Fetzer denies he pursued the permanent chancellor’s position at Western Carolina, just as he later denied to Policy Watch he was pursuing the ECU chancellorship.
Two ECU trustees told Policy Watch this week they don’t believe that.
“He’s interested in it, if he can get it,” the trustee said. “And he’s not the only one.”
From the NCGA to ECU?
As Policy Watch reported in February, two members of the ECU Board of Trustees say North Carolina House Speaker Tim Moore (R-Cleveland) is pursuing the chancellorship at ECU.
Policy Watch agreed not to identify the trustees so they could discuss confidential conversations amongst board members and the confidential chancellor search process.
The trustees described conversations about Moore’s candidacy in which they directly participated. The conversations included debates about whether it would appear proper for one of the state’s most powerful elected officials — a person responsible for appointing members of both the Board of Trustees and the UNC Board of Governors — to take a job on which those boards would ultimately vote.

Earlier this week, Moore spoke via video conference to a virtual luncheon held by the Greenville-Pitt County Chamber of Commerce. The event was scheduled before the COVID-19 pandemic.

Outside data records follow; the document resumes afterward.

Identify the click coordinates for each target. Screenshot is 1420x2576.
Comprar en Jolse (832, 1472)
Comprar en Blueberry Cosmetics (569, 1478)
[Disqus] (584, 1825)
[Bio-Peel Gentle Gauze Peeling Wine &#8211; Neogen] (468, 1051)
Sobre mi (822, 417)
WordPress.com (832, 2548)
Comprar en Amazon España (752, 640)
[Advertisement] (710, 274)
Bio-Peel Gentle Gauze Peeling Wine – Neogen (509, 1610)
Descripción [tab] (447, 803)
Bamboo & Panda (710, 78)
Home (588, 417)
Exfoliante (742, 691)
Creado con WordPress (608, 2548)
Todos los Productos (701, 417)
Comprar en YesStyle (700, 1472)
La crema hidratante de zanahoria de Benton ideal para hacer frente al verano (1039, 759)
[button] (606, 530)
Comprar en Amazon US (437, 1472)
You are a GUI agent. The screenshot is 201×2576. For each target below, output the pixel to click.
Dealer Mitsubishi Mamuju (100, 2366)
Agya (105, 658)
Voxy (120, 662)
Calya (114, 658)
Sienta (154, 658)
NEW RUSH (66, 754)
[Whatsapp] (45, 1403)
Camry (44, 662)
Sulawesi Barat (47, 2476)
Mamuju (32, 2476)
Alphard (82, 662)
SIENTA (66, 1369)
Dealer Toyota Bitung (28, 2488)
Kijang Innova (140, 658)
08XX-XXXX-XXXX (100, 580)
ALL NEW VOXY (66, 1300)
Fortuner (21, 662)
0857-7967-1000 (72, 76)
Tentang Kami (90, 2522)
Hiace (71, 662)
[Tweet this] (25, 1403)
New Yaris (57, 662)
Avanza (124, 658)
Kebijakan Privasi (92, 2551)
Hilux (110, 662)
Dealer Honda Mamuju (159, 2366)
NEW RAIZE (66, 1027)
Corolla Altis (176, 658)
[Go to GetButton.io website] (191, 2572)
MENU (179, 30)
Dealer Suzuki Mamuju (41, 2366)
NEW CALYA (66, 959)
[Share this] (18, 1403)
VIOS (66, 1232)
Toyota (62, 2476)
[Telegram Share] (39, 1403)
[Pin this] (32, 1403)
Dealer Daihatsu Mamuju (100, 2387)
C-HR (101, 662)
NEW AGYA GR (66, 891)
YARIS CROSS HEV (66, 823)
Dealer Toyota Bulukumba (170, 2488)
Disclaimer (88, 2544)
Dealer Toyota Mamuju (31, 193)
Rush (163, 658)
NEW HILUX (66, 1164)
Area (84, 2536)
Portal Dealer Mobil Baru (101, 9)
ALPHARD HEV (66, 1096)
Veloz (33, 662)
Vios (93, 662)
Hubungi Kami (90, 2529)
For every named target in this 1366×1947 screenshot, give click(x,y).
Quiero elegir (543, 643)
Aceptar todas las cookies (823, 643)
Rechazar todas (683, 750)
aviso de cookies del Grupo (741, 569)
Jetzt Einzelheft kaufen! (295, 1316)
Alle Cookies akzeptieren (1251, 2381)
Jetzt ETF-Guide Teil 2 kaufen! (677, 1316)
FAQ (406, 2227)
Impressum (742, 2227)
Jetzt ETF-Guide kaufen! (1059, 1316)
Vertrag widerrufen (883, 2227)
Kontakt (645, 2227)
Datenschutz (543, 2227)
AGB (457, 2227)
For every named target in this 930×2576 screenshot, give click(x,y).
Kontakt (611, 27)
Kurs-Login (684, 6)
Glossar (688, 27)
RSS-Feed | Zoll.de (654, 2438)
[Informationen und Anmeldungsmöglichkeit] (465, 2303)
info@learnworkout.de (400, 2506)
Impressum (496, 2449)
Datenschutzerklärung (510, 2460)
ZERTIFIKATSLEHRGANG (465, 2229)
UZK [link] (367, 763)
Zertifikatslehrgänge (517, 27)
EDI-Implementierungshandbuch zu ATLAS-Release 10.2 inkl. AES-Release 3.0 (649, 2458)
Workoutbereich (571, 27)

Moore did not address any interest in the chancellorship during the event, though he praised the school’s Brody School of Medicine and talked about making funding for COVID-19 research available to it along with other UNC system medical schools.
Joseph Kyzer, Moore’s communications director, told Policy Watch in an email that Moore is seeking re-election to the state House in 2020, and “plans to run for another term as Speaker if elected, and is focused on serving higher education students and campuses through his position in the General Assembly.”
Kyzer did not respond to a follow-up question asking whether Moore’s run for re-election would preclude him from also seeking the chancellorship at ECU.
Moore previously denied the rumors that he was seeking the UNC system presidency, though his denials became less emphatic as those rumors intensified.
Members of the UNC Board of Governors told Policy Watch that there is enough resistance to the idea that it is doubtful Moore could be appointed to that position.
The open chancellorship at ECU would be more attainable, they said.
Both the UNC System President and ECU Chancellor searches have been delayed as a result of the pandemic.
Fetzer’s attempt to prevent Isley from joining the board is related to the chancellor search, one ECU trustee told Policy Watch this week. The first part of that search will be conducted by the school’s trustees.
“I think Fetzer and some other people too are going to try to do everything they can to influence who is on this board,” the trustee said. “They know that who is on this board is going to have a lot of weight as to the decision on the next chancellor.”
“It should not be about politics and influence,” the trustee said. “We should choose the best chancellor for this University period and nobody who wants that position should be involved in who makes that choice and how it is done.”